Originally posted to DP Facilities,

The need for the data center in our day and age is unavoidable, but the toll this dependence takes on global environments is unmistakable. In 2016, it was reported that worldwide data centers consumed around 3 percent of global electricity supply and accounted for about 2 percent of total greenhouse gas emissions — amounting to the same carbon footprint as the airline industry.

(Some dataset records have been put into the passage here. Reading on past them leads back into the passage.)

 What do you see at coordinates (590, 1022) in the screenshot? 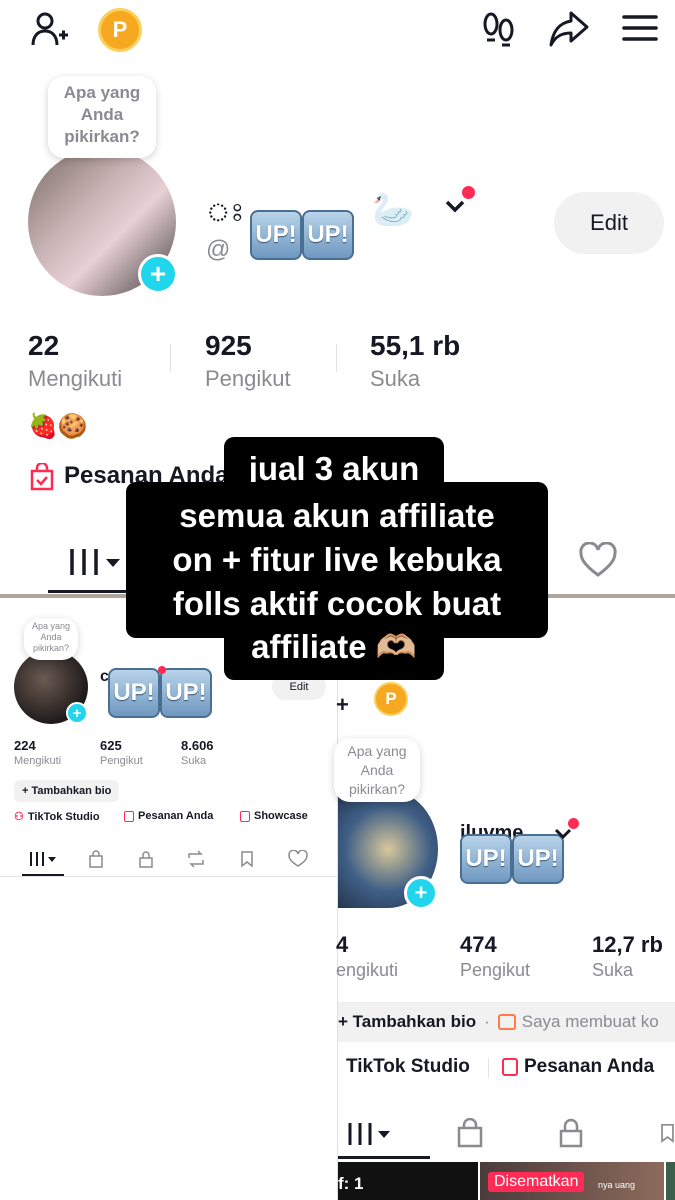
I see `creator-link: Saya membuat ko` at bounding box center [590, 1022].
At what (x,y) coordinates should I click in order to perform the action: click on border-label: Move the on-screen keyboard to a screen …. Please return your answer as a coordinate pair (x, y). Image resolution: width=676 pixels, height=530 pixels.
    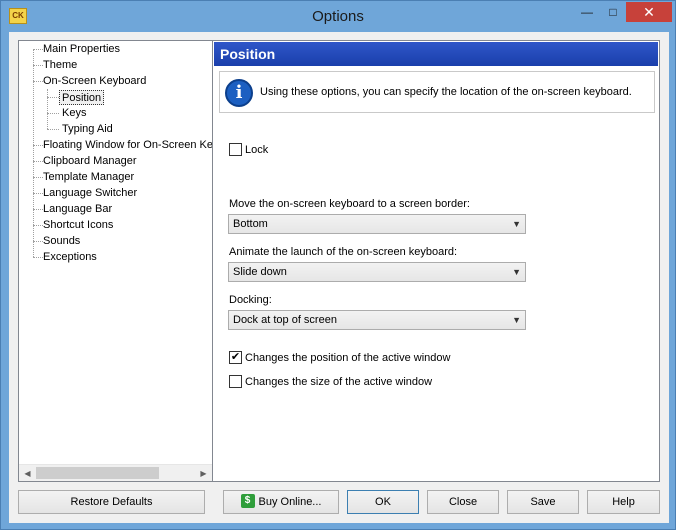
    Looking at the image, I should click on (350, 204).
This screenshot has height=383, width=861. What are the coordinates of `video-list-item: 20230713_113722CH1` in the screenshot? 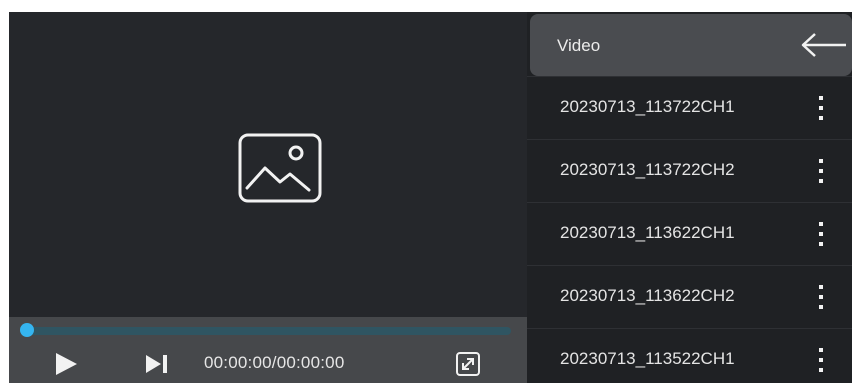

When put in the context of a strong growth in demand for data center services (Marketsandmarkets states that the data center colocation market size is expected to grow from $31.5 billion in 2017 to $62.3 billion by 2022) and an expanding amount of global data, this environmental issue grows bigger and more urgent. With businesses and individuals alike continuing to generate astonishing amounts of data and depending even more on the storage, access and transport of that data, the carbon footprint of data centers will continue to trend upwards if not disrupted.

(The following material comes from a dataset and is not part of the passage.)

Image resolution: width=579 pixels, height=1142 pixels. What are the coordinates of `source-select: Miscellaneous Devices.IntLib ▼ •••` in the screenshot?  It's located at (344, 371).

The Great Environmental Pivot

Fortunately, action is being taken by the industry to redefine data centers for more ethical and efficient design and operation. Hyperscalers like Amazon, Google and Microsoft have committed to large-scale renewable energy initiatives, some even committing to achieving 100 percent renewables in a matter of years. On a more widespread scale, operators everywhere are shifting their sights to strategies that make cooling more efficient, reduce power consumption and more.